As I mentioned in Sunday’s bi-weekly update, I have decided to take on The Artist’s Way. The Artist’s Way is a book by Julia Cameron, who teaches courses on creativity and opening yourself up to your creative potential.
Here are some of the things I hope to accomplish by doing The Artist’s Way:
- Get my intrinsic motivation to be creative back. I feel like when I was younger and up until I graduated college, I had a lot of strong self-motivation to do creative things. Even though I was told to do some things since I was a music major, I didn’t feel I needed that to convince myself to be creative. I feel like my depression has made me lose a lot of that intrinsic motivation to do things I like and that stimulate me creatively, so I hope The Artist’s Way opens up that part of me again.
- Figure out why I feel so blocked. I often get sudden bursts of inspiration to try creative things, but then self-censor about a week after they occur to me and tell myself I shouldn’t do it. I never used to have this problem and I don’t know where it came from. I’ve been trying in vain to get back into writing for over a year, but can’t get over the huge creative block in my head even though I have a ton of ideas. I feel like I’ve backed myself into a corner with self-censorship, and I want to undo that and figure out where the heck it came from in the first place.
- Use creativity to express my emotions. I used to be way better at doing this and did a lot of creative writing that helped me get my feelings out and work on my issues but also make something cool out of them, but I’ve obviously stopped doing that. I’ve realized recently that I think I have a lot of bottled up emotions and need to figure out some way to get them out so I can be a happier or at least more content person.
- Get back into writing. My main motivation for doing The Artist’s Way course is to get myself to write more. I think writing creatively would really help me work through my mental health stuff since it has in the past, plus, I really enjoy doing it when I do convince myself it’s okay. I also have SO MANY ideas that I want to put to paper, but I need some convincing and motivation to get myself to start actually doing that.
- Get back into music. Most of you probably don’t know this, but I was actually a classical flute major in college. Since I graduated, I haven’t taken private lessons and have basically stopped playing, which I thought I was okay with because honestly I think I did need a break from playing so intensely during college, but now I feel like there’s this huge part of me that’s missing. I want to find a way to make music fun again and not feel like a chore but also maintain my high skill level that I’ve developed over the years.
- Find some way to share my creative pursuits. For music, and my songwriting aspirations in particular, I have considered a youtube or soundcloud account. But I don’t know if I’m that good because I haven’t tried, and that feels like a lot of pressure. For writing, I love the idea of starting a poetry instagram, because I follow a lot that I like, and I find them so cool and inspiring. I know I’d have to go into it actively trying to care less about a follower count because that would make it feel like work, but maybe with this course I could do that.

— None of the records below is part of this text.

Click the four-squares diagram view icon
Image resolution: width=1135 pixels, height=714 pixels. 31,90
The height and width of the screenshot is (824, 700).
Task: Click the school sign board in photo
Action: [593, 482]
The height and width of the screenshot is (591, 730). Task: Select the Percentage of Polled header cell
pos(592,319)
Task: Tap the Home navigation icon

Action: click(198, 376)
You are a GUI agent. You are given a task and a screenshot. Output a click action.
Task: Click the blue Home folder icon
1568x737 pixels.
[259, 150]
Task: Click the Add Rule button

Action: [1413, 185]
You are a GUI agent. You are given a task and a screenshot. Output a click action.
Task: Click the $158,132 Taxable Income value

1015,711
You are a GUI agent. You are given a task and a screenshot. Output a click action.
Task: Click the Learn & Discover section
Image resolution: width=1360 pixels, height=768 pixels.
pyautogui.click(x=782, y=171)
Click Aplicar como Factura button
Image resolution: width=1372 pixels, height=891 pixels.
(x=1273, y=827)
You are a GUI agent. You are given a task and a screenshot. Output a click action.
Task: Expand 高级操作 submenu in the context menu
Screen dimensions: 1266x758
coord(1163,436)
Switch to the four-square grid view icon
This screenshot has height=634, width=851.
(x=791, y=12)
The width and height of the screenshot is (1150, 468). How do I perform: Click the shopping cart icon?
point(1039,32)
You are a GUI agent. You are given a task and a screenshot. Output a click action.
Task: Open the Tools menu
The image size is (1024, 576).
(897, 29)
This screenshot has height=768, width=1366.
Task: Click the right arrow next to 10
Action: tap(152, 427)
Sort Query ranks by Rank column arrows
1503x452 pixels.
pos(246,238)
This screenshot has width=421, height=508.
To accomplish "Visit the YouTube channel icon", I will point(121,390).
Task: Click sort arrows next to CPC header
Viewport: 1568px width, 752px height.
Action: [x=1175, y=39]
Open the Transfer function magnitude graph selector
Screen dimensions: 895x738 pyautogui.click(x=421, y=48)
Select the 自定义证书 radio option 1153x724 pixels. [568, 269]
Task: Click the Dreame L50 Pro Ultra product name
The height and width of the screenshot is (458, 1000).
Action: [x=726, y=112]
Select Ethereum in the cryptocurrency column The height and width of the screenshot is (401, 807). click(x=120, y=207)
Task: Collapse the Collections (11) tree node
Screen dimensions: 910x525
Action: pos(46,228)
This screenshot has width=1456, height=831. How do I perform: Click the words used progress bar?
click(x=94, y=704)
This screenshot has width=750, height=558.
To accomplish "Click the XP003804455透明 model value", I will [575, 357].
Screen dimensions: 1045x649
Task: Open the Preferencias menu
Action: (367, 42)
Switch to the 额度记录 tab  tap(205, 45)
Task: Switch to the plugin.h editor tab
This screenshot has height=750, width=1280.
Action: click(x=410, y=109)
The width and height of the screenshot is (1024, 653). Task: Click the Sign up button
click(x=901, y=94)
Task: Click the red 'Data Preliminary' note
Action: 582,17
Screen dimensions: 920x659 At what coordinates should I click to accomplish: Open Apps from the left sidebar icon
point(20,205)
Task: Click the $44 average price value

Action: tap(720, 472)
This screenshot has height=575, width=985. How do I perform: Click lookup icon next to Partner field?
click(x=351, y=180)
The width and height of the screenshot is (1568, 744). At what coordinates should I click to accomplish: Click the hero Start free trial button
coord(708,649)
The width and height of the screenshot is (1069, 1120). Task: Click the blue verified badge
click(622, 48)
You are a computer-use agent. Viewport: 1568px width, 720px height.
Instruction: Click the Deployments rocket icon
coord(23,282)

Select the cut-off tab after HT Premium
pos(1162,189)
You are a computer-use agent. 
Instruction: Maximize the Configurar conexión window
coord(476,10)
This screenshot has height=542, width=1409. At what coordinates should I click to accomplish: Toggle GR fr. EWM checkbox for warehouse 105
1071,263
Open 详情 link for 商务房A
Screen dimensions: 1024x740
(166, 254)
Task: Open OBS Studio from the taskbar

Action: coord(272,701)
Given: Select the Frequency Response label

I am very nervous about doing The Artist’s Way and have some skepticism about it because some of it is hokey and also subscribes to a belief system that I do not personally have, but I am very hopeful that doing the course will open up the possibility of doing the above things. I plan to write about my journey and possibly do weekly update posts on the blog to help hold myself accountable since I’m not actually being graded or anything else, and honestly because I’ll probably need some encouragement to do it at times.
Today marks day three first week of this exciting twelve-week journey, so wish me luck, and let’s hope I can stick to it and accomplish my goals!